# TRECHO FORNECIDO
+ + +
Desde 1982 que dia 16 agosto é dia de meu aniversário e eu amo aniversário, sobretudo o meu kkk. Mas em 2023, no dia 14 de agosto, dois dias antes de fazer 41 anos, eu reli sem querer (quero dizer que fui pega de surpresa durante a realização de um frila) o poema Menstruation at 40 (ou Menstruação aos 40), de Anne Sexton, e dei uma BELA endoidada.
Nos primeiros versos, ela diz:
I was thinking of a son.
The womb is not a clock
nor a bell tolling,
but in the eleventh month of its life
I feel the November
of the body as well as of the calendar.
In two days it will be my birthday
and as always the earth is done with its harvest.
... que eu traduziria assim:
Eu pensava num filho.
O útero não é relógio
Nem toque de sino
Mas no outono de sua vida
Eu sinto o novembro
Do corpo, do calendário.
Daqui a dois dias é meu aniversário
E como sempre a terra encerra a sua safra.
+ + +
# INFORMAÇÕES EXIBIDAS
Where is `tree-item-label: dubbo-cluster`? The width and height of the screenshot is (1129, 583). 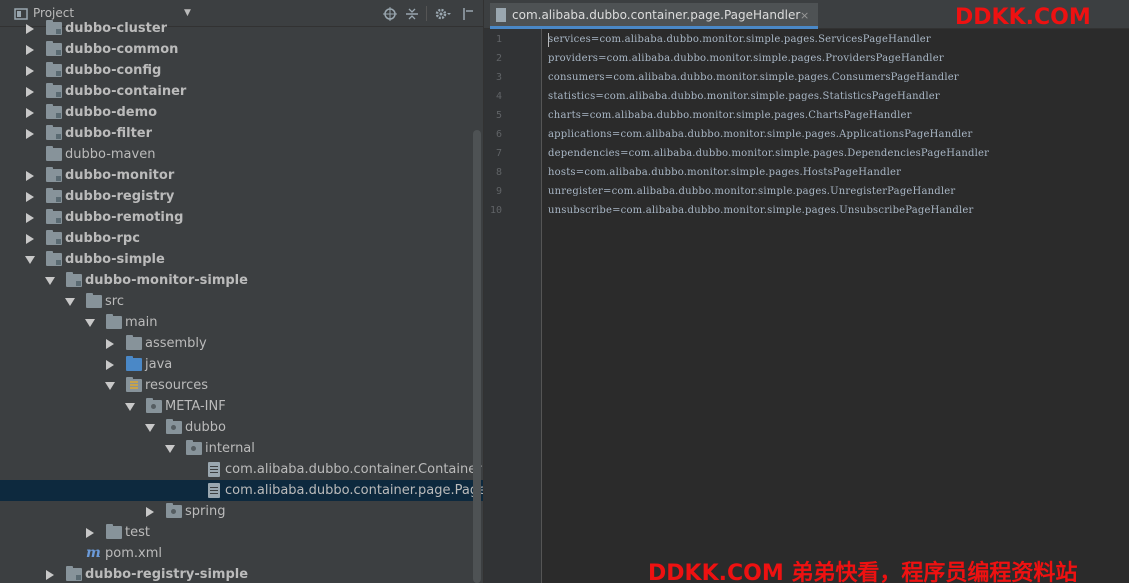
tree-item-label: dubbo-cluster is located at coordinates (116, 28).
+ + +
# SUA TAREFA
No texto sobre o poema de Anne Sexton, identifique todos os versos da tradução para o português que começam com uma conjunção. Apresente-os na ordem em que aparecem.

# RESPOSTA FINAL
Nem toque de sino
Mas no outono de sua vida
E como sempre a terra encerra a sua safra.